An aggregate is an array or a class (Clause 9) with no user-provided constructors (12.1), no brace-or-equal-initializers for non-static data members (9.2), no private or protected non-static data members (Clause 11), no base classes (Clause 10), and no virtual functions (10.3).

The remaining paragraphs of 8.5.1 lay out the rules for initialization of these aggregate types. The syntax for initializing the two different kinds of aggregate types are uniform for the simple cases, but as complexity grows beyond simple cases, the initialization begins to diverge as shown in the following examples.

  int aggr_array[2] = {1, 2};

  struct aggr_t {
      int a;
      int b;
  } instance = {3, 4};
  

Initializing aggregates with subaggregates of the same kind, is also uniform.
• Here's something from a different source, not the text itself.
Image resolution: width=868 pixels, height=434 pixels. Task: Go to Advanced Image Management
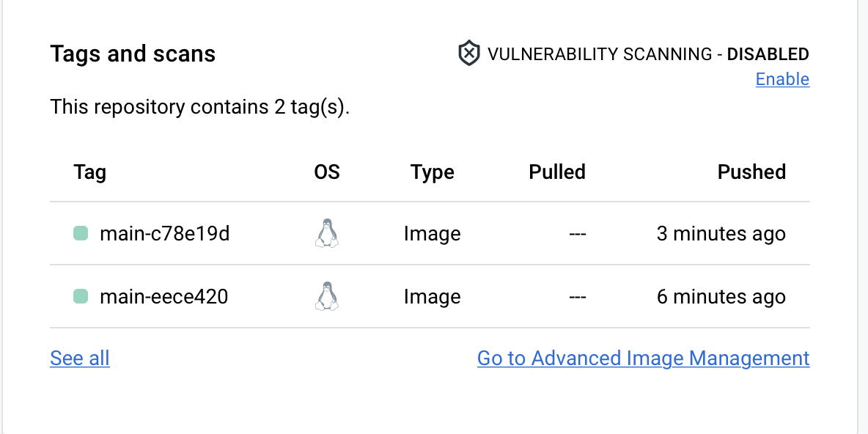(643, 358)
  int aggr_array[2][2] = {{1, 2}, {3, 4}};

  struct aggr_t {
      struct {
          int a;
          int b;
      } x, y;
  } instance = {{1, 2}, {3, 4}};
  

However, when we begin to mix the aggregate types, uniform initialization begins to break down.

  struct aggr_t {
      int a;
      int b;
  }  array_of_aggr[2] = {{1, 2}, {3, 4}};

  struct aggr_ex_t {
      int x[2][2];
  };

  aggr_ex_t bad  = {{1, 2}, {3, 4}};      // Error: Too many initializers, see below for details
  aggr_ex_t good = {{{1, 2}, {3, 4}}};
  

The reason for this subtle behavior lays in paragraphs 8.5.1.2 and 8.5.1.6.

Paragraph 8.5.1.2 reads:

When an aggregate is initialized by an initializer list, as specified in 8.5.4, the elements of the initializer list are taken as initializers for the members of the aggregate, in increasing subscript or member order. Each member is copy-initialized from the corresponding initializer-clause. If the initializer-clause is an expression and a narrowing conversion (8.5.4) is required to convert the expression, the program is ill-formed. [ Note: If an initializer-clause is itself an initializer list, the member is list-initialized, which will result in a recursive application of the rules in this section if the member is an aggregate. — end note]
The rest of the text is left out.